*INSTRUCCIONES*
(A) En el texto sobre la crítica, ¿qué palabras se repiten como frases vacías?
(B) Resume en dos oraciones el texto sobre la crítica.
(C) Prosigue la redacción del texto sobre la crítica a partir de su última oración.

El grito se confunde con liderazgo. Y el farsante, ese que debería estar expuesto, es premiado. Lo invitan, lo suben al escenario, lo felicitan. Todo porque sabe moverse, no porque sepa servir.
El lenguaje también ha sido víctima de este deterioro. Palabras como “respeto”, “dignidad” o “honestidad” se repiten como frases vacías. Ya no comprometen. Solo adornan. Y pensar con lógica, hablar con propiedad o actuar con principios, parece cosa de otro siglo.
Frente a eso, la crítica se vuelve urgente. Pero no cualquier crítica. No la que se escuda en la burla fácil o en el sarcasmo sin contenido. Sino la crítica que piensa. Que incomoda con razones. La que se atreve a decir lo que ya nadie quiere escuchar.

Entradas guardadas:
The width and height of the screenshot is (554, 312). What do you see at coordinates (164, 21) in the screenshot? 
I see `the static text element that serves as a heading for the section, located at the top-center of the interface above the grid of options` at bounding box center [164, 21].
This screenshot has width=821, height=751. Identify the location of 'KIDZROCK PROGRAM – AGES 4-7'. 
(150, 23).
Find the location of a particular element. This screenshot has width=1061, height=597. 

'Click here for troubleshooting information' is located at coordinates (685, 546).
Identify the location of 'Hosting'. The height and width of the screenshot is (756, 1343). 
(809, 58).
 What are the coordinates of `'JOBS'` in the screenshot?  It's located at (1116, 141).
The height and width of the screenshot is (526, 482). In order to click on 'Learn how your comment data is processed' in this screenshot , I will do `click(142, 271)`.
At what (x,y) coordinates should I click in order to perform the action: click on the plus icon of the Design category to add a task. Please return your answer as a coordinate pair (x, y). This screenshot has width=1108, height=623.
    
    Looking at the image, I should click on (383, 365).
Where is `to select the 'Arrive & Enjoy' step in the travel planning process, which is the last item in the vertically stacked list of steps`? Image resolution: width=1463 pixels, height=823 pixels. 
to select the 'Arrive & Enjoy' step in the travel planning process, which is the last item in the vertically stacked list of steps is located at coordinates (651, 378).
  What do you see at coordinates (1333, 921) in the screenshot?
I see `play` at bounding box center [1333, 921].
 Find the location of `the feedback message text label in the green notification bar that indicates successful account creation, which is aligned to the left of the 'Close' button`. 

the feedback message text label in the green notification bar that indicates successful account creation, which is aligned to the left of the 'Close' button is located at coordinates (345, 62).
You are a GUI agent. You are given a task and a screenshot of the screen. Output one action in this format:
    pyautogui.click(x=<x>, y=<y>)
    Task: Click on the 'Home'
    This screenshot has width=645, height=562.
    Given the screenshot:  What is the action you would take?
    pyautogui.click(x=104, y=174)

*RESPUESTAS DEL EJERCICIO*
(A) “Respeto”, “dignidad” y “honestidad”.

(B) El texto afirma que el grito se confunde con liderazgo y que el farsante es premiado por saber moverse. También sostiene que palabras como “respeto”, “dignidad” u “honestidad” ya no comprometen, y que por eso se vuelve urgente una crítica que piense e incomode con razones, no una que se escude en la burla fácil o en el sarcasmo sin contenido.

(C)
Yo escribo porque no quiero ser cómplice del silencio. Porque aunque a veces parezca inútil, callar sería peor. Y aunque el mundo aplauda a los farsantes, yo sigo creyendo que hacerlo bien sí importa. Aunque ya no dé aplausos. Aunque cueste más. Aunque parezca que nadie lo nota.
Porque lo que está en juego no es un puesto ni un prestigio. Es algo más elemental: es no perder uno mismo la dignidad, solo porque el mundo ya la perdió.